While the Open States core has had 35 contributors as of 2025, the scrapers themselves have 165.

A key design goal of the project was that almost anyone could contribute a scraper, and people have in fact taught themselves Python in order to do so!

To make this possible, the core provides a very detailed “blueprint” for a scraper, a base class per scraper type, and authors can then inherit from this class, implement a method or two (as well as any helper methods they wish) and have a working scraper.

We can look at an example scraper such as az.bills to see what this looks like in practice.

These scrapers import modules from openstates-core, which provide common functionality like validation logic, helper functions for common tasks, and writing the output to JSON.

The scrapers themselves use lxml.html, re, and lots of other libraries to extract the information they need from HTML files, PDFs, Excel Files, Word Documents, and much more.

bobsled

https://github.com/openstates/bobsled

In practice, once a scraper is written, we want to run it at least once, but often many times a day, getting the latest data.

While there are many tools to do this, while the project was on a shoestring budget, we landed on an approach that would turn servers on, run a single scraper, and then turn the server off. This is a cloud-hosted web application we called bobsled.

I won’t go too far into the design of this application, but it is responsible for maintaining a schedule: checking when given scrapers last ran and what the results were. If the configuration indicates that a new run is needed, bobsled will call the openstates.cli to run a scrape, and then once the JSON has been written, will run an import as well.

This is also used to run the aforementioned full text processing, download and process legislator photos, and other tasks that need to occur semi-regularly.

Given that scrapers can fail for any number of reasons, this application uses the GitHub API to open a GitHub issue if a scraper fails more than $N$ times in a row.

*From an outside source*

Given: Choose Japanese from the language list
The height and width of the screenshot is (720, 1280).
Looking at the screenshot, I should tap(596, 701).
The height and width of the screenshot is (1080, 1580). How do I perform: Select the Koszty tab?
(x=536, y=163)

This gives the ability to have some grace if a site is down, but ensures that developers are aware of recurring issues that need attention.

Manual Processes

https://github.com/openstates/people

This is a good moment to discuss the fact that the design of the system makes room for manual processes.

Some information is far more expensive to scrape than it is to ask a person to enter themselves. Also sometimes official sources are incorrect, and this gives a mechanism to correct some of that as needed.

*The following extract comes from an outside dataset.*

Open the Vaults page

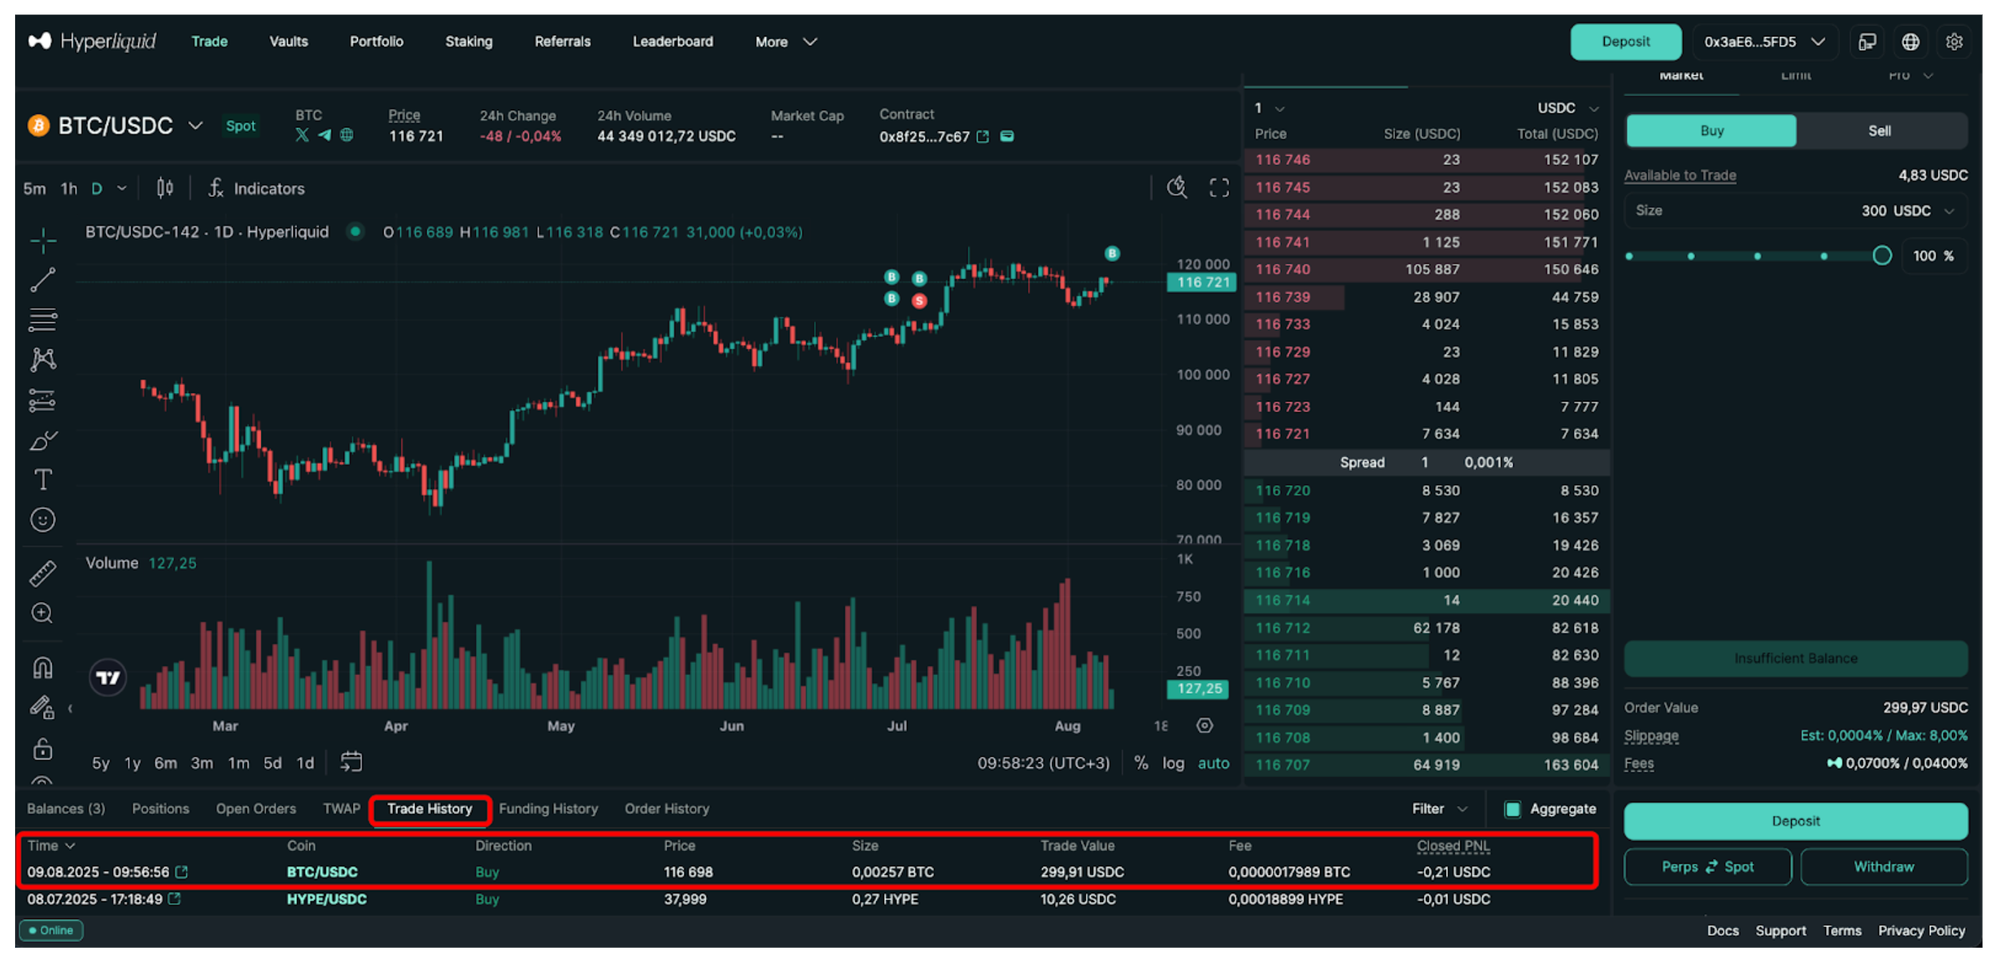coord(288,42)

This system writes scraper data out to a Git repository instead of a traditional database. This allows us to track changes, and allow people to make manual changes as needed.

openstates.geo

Another special component worth a mention is openstates.geo.

By far the most used feature of the website is helping people find out who represents them in their state legislature.

To do this we need to place people within the polygons representing their congressional districts. This is done by loading all of the districts into a PostGIS (PostgreSQL w/ GIS features) database.

This code is so mission-critical, it in fact runs as a microservice so that it can be written in the minimal amount of Python possible. That means that instead of needing to load a dozen or so irrelevant modules, it only loads the code that is absolutely necessary to perform the task of matching a latitude & longitude to the district polygons that contain it and return them in a simple JSON API call.

Publishing Data

https://github.com/openstates/api-v3 & https://github.com/openstates/openstates.org

Once the data has been ingested into a database, it is uniform and ready for public consumption.

The data is served out in three ways:

bulk data which is generated nightly via bobsled jobs (writing large amounts of data to CSV & JSON files)
a JSON API that serves millions of requests per hour
a public website that serves millions of users per year

These are all separate Python applications, but they use a shared interface to the data through openstates-core. This ensures that a change to the data model is reflected in the scrapers, API, and website together, since letting them get out of sync would lead to confusion or invalid data.